Little admin's story: how to catch OOM

Admin mystery: On the server, there were three oom kill'a, and monitoring said only about two. Why?

Configuration

We have a ganglia-shinken-logstash-elasticsearch-kibana bundle configured to monitor everything. The full description is quite extensive , so I will confine myself to the part that is relevant to the problem.

Logs from all servers are sent to logstash. He puts them in elasticsearch. In the logstash config, there is a reaction to all strange messages that indicate problems. If a message appears, event is sent to the monitoring (shinken), which by various methods begins to bother admins.
')
In addition to syslog'ov, which send messages from most applications, we also configured to send netconsole from all cores. The technology itself is simple to impossible - the kernel besides dmesg sends messages in the form of a UDP datagram to the specified IP and mac address. The MAC address is needed because netconsole is very low-level and is not going to solve the problem of “how to make a MAC from IP” (that is, ARP). Due to the low-level messages are even in situations of complete cataclysm. For example, if the soft switch fails (and the network is unavailable), messages will still be sent. Moreover, they will be sent, even if ijumps says -j drop_vsyo_nafig. And, the most important and valuable, these messages will be successfully sent if the disk subsystem does not fully work. That is, for the post-mortem research "what exactly happened to the hung server" is the most it.

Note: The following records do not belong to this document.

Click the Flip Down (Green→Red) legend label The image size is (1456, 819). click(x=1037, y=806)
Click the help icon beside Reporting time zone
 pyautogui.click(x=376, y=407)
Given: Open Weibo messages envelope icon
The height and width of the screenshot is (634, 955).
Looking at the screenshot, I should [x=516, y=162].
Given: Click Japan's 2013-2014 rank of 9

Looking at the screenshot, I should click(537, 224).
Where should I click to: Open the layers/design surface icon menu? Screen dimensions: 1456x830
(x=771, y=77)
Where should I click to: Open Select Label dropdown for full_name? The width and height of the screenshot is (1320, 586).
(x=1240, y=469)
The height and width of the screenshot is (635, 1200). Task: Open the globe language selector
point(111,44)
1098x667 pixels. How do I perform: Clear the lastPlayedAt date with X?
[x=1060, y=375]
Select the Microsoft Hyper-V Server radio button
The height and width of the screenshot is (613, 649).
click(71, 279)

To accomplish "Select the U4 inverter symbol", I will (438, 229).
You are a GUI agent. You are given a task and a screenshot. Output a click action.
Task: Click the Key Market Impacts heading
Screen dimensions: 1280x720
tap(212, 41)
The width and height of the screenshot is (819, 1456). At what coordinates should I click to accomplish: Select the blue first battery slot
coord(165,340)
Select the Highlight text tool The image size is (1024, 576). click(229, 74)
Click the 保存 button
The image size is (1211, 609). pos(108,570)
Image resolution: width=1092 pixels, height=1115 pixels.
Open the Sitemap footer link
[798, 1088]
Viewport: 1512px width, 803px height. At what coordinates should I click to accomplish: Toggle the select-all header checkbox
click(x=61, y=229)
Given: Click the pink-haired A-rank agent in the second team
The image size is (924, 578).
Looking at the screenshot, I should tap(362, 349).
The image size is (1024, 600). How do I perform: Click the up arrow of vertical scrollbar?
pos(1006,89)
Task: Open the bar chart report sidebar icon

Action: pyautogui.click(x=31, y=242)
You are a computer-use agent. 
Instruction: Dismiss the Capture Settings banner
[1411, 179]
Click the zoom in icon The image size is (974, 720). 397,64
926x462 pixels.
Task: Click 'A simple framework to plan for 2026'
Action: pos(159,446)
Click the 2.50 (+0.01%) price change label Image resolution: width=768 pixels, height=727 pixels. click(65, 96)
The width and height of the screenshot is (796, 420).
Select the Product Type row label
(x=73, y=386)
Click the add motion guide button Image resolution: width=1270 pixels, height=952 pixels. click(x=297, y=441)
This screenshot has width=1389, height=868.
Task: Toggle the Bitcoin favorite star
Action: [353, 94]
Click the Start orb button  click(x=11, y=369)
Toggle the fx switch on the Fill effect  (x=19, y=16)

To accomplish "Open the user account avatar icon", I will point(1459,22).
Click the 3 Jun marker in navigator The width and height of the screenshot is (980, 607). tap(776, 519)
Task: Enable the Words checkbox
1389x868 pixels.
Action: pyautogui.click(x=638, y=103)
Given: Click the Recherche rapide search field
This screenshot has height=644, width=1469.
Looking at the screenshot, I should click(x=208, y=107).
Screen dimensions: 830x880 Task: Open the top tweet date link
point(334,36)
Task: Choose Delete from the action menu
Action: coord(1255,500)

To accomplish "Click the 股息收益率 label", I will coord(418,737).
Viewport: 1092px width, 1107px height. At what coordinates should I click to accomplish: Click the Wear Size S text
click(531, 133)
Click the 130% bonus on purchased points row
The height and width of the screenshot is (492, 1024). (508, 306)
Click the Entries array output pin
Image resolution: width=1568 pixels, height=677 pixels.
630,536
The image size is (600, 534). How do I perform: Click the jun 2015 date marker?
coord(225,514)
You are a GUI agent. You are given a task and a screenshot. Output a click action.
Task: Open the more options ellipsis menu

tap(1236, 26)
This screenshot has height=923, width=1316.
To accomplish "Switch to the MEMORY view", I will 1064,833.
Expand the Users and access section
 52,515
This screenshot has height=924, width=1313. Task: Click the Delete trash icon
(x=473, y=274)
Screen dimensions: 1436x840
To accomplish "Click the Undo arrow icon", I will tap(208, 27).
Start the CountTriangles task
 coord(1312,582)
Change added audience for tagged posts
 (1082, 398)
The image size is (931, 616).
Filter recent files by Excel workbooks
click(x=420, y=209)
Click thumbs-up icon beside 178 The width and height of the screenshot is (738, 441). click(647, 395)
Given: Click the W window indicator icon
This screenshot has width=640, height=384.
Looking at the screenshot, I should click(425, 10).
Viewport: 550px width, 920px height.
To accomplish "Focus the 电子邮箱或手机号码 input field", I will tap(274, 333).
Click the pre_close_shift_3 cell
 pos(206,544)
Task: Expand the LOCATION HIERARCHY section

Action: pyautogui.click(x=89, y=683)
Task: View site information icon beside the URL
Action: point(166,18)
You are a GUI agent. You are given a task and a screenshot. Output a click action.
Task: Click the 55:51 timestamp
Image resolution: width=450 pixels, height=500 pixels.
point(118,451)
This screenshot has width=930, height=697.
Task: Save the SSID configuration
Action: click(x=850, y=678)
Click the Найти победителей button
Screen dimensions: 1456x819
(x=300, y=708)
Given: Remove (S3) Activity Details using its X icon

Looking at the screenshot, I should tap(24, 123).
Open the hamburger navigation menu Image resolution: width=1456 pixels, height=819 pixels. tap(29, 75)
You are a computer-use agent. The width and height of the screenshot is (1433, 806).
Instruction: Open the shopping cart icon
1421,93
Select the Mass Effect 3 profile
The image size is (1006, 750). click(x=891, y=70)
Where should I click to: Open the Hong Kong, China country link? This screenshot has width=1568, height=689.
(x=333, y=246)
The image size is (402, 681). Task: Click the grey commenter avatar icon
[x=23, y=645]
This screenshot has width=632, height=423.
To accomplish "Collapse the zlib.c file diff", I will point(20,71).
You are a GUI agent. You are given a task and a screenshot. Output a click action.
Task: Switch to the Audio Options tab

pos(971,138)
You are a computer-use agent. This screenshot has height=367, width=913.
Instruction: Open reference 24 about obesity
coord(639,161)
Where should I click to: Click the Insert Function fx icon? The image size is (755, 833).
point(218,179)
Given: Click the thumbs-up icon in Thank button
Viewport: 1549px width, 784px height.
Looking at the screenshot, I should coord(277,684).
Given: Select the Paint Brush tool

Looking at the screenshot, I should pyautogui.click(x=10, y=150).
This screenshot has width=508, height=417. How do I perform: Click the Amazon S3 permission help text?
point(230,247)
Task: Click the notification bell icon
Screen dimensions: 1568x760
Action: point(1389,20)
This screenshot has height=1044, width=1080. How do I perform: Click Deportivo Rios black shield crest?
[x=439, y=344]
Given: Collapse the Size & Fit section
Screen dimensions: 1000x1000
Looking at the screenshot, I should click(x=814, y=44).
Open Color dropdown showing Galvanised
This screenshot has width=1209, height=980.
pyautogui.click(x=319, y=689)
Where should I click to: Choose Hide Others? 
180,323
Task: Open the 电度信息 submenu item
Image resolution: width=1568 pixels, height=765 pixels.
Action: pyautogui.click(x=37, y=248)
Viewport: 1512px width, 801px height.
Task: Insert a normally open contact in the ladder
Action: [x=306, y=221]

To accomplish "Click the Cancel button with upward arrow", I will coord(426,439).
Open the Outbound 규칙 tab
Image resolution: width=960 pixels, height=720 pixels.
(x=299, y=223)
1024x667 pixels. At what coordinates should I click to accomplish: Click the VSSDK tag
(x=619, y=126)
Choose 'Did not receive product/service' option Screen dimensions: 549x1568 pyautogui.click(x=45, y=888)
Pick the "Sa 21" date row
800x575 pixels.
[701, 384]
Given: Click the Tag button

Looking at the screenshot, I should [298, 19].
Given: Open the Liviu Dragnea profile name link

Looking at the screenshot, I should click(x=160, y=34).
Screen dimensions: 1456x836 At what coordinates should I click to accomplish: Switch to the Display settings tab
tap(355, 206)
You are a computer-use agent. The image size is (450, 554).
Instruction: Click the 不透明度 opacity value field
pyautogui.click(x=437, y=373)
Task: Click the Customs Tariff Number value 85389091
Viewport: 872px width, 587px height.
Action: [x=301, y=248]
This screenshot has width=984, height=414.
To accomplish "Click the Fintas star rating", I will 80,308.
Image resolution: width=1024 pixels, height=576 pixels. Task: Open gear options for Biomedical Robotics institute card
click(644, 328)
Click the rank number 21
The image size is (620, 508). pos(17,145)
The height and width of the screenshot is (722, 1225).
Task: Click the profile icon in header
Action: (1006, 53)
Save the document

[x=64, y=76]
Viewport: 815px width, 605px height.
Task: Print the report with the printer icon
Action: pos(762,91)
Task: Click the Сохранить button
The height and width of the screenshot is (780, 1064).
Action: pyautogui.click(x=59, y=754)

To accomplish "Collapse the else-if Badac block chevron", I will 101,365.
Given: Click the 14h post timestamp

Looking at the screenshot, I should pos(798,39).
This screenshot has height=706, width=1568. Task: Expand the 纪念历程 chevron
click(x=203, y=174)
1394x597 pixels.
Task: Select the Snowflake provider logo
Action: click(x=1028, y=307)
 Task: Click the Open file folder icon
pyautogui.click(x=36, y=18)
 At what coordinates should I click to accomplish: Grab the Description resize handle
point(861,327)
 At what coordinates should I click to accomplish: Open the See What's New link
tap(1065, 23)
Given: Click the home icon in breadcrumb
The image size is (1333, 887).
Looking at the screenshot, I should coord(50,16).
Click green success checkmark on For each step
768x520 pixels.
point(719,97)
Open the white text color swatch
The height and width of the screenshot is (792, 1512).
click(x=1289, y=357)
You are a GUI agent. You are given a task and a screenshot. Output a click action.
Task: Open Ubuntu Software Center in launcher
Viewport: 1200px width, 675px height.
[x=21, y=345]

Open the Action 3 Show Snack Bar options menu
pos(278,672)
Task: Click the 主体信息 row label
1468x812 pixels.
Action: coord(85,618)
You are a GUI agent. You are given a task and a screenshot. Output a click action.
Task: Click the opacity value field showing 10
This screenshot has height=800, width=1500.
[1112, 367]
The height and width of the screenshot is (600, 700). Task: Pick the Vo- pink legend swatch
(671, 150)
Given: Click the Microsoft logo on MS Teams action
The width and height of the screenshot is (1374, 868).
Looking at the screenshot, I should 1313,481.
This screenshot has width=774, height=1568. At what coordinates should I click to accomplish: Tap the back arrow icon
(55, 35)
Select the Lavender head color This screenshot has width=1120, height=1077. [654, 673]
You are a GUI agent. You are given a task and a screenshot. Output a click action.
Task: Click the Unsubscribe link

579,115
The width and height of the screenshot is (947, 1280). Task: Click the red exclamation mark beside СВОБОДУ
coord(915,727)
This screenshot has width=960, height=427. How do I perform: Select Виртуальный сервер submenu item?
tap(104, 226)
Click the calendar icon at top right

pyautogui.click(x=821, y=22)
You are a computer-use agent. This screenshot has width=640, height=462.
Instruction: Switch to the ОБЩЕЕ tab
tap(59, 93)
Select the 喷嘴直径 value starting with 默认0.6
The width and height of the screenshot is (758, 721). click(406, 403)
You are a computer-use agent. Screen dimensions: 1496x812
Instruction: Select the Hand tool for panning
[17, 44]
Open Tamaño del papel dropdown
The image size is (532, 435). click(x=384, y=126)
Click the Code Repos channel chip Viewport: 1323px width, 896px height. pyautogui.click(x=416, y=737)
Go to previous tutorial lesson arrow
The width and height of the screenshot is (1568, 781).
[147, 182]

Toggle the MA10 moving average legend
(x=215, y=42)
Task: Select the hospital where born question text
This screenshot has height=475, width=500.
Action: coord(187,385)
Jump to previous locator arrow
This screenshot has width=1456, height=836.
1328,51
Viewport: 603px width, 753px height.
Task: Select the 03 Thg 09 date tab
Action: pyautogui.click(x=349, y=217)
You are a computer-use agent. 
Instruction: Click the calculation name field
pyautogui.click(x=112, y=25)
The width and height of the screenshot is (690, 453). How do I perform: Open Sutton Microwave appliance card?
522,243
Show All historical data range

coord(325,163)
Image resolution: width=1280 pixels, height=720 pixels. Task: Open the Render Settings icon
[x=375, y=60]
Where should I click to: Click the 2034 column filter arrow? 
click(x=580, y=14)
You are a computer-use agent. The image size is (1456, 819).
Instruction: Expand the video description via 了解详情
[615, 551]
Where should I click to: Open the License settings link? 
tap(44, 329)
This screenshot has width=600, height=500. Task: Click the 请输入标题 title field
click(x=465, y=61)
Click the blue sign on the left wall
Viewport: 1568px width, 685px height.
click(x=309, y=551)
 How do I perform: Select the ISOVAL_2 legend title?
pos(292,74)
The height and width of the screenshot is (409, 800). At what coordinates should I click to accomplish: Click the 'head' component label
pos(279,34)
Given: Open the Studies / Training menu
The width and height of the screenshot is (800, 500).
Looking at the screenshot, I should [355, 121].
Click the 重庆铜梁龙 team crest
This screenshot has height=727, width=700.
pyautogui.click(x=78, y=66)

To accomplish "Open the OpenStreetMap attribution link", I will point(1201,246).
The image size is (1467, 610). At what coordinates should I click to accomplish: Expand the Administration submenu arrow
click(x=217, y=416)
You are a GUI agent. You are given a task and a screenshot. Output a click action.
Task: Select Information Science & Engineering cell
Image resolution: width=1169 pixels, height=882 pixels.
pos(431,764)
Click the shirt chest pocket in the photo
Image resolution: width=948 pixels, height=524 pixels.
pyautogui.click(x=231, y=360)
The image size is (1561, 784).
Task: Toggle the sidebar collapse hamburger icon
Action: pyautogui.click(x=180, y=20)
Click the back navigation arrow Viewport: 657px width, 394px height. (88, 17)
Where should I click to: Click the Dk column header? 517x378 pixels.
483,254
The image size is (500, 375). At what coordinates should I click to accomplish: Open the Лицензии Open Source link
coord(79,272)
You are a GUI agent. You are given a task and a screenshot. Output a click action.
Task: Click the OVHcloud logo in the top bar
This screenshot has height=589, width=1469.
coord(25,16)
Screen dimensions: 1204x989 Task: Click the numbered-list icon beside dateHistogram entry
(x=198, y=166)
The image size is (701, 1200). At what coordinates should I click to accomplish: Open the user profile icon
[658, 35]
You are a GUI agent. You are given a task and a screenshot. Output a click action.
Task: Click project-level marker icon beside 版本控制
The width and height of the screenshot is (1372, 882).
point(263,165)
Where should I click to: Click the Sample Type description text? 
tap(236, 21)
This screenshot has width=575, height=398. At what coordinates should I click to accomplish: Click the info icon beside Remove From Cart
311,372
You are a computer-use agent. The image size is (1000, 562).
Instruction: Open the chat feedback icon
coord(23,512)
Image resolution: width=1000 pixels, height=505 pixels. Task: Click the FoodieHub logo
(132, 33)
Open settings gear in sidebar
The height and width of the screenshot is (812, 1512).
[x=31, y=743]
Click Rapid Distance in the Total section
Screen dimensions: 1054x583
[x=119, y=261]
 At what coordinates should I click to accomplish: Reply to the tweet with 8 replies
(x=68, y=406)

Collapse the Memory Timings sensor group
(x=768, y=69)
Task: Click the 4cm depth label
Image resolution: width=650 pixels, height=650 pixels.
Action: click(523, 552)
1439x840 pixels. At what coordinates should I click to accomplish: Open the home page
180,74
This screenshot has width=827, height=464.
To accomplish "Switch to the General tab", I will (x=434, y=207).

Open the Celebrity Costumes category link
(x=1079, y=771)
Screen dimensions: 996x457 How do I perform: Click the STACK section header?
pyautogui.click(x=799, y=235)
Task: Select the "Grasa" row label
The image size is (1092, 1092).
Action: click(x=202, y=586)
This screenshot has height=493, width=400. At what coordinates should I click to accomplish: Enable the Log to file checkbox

An obvious candidate for “bad” messages is a message from oom-killer.

 [517935.914380] ntpd invoked oom-killer: gfp_mask = 0x201da, order = 0, oom_score_adj = 0
 [517935.914730] Call Trace:
 [517935.914807] [<ffffffff816e14ce>] dump_header + 0x83 / 0xbb
 [517935.914877] [<ffffffff816e155b>] oom_kill_process.part.6 + 0x55 / 0x2cf
 ...
 with the final triumphant: 
 [517935.951044] Out of memory: Kill process 4550 (apache2) score 247 or sacrifice child
 [517935.951203] Killed process 4550 (apache2) total-vm: 2610268kB, anon-rss: 2012696kB, file-rss: 3928kB

So back to the riddle. There is a start-up, pre-production, how, suddenly, the Apache (more precisely, the wsgi-application) sucks the data to obscenity, and it is nailed with the words “go be fat somewhere else”. Admin comes a message. It would seem that everything is good (well, in the admin sense, "good"). But…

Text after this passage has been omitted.